Amir Aslan Afshar, l’ancien chef du Protocole du Shah d’Iran publie ses mémoires, qui regorgent d’anecdotes, et revient sur les derniers jours de Mohammad Reza Shah Pahlavi. La partie la plus passionnante concerne le comment et le pourquoi du départ d’Iran du Shah lorsqu’éclate la révolution islamique qualifiée par l’auteur de "piège" et de "grande mystification". L'auteur offre un point de vue original sur les raisons qui ont amené le Shah à quitter son pays et sur celles qui ont entraîné la chute de son régime et l’avènement des Ayatollahs.
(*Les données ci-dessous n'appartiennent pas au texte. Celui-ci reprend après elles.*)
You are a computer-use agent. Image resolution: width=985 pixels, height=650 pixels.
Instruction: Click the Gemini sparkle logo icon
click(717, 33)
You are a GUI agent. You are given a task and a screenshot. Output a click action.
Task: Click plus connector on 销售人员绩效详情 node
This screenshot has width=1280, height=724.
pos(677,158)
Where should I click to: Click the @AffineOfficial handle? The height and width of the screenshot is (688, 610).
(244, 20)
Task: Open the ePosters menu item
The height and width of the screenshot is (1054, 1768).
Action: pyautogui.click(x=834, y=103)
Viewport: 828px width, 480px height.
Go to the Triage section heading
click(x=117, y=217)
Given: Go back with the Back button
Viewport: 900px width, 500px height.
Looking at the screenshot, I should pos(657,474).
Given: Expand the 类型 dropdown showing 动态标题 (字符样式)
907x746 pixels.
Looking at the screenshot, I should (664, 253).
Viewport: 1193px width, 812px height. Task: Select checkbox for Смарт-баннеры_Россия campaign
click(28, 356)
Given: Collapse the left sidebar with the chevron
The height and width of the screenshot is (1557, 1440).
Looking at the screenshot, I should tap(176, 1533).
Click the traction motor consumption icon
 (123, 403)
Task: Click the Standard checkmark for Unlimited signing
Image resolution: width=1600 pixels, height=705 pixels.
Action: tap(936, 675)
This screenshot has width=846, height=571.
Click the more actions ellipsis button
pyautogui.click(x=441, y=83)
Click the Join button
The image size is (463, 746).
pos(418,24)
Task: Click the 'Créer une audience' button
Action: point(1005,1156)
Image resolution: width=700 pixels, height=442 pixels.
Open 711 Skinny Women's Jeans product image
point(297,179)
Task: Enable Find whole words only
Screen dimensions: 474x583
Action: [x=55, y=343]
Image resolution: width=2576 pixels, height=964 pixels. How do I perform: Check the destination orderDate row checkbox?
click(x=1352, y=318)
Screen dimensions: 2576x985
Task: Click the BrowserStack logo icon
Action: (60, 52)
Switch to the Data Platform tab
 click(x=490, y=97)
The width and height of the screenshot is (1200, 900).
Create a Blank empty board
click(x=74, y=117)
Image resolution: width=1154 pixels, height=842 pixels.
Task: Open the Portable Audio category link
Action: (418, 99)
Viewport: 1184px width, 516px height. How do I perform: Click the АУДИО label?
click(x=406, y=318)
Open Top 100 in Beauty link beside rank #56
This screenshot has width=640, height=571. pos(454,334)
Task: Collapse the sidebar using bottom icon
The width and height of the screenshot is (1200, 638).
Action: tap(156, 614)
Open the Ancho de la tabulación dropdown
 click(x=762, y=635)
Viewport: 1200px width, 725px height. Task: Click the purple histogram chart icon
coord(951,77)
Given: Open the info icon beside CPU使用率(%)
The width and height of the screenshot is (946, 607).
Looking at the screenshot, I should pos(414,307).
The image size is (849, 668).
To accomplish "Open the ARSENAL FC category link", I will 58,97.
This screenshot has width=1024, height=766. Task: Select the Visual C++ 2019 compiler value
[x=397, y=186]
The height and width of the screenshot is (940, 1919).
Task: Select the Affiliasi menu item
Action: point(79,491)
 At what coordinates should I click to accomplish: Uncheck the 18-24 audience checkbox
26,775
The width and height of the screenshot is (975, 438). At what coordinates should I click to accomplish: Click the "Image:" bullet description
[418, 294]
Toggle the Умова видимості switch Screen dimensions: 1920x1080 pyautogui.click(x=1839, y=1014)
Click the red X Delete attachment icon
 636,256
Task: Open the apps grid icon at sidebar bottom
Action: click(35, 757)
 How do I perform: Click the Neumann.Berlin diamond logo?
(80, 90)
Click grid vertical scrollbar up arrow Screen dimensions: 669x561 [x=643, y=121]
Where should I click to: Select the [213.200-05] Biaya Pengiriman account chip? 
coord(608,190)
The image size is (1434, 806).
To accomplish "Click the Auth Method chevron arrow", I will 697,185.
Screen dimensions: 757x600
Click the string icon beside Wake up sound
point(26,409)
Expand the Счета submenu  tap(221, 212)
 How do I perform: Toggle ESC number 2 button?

Extraits de "Mémoires d'Iran" d'Amir Aslan Afshar, aux éditions Mareuil 1/2

Amir  Aslan Afshar

Amir Aslan Afshar

Député au Parlement iranien, aide de camp civil de Mohammad Reza Shah Pahlavi et diplomate de carrière, Amir Aslan Afshar est né à Téhéran. Il a été délégué de l’Iran au Comité économique de l’Assemblée générale des Nations Unies, de 1958 à 1961, puis ambassadeur d’Iran en Autriche (1967-1969), président du Conseil des gouverneurs de l’Agence internationale de l’énergie atomique à Vienne (1968-1969), ambassadeur d’Iran aux États-Unis, puis au Mexique (1969 1973), en Allemagne (1973-1977) et finalement, chef du protocole de la Cour impériale et confident du Shah d’Iran jusqu'à la veille de la révolution islamique (1977-1979). Il vit aujourd'hui à Nice.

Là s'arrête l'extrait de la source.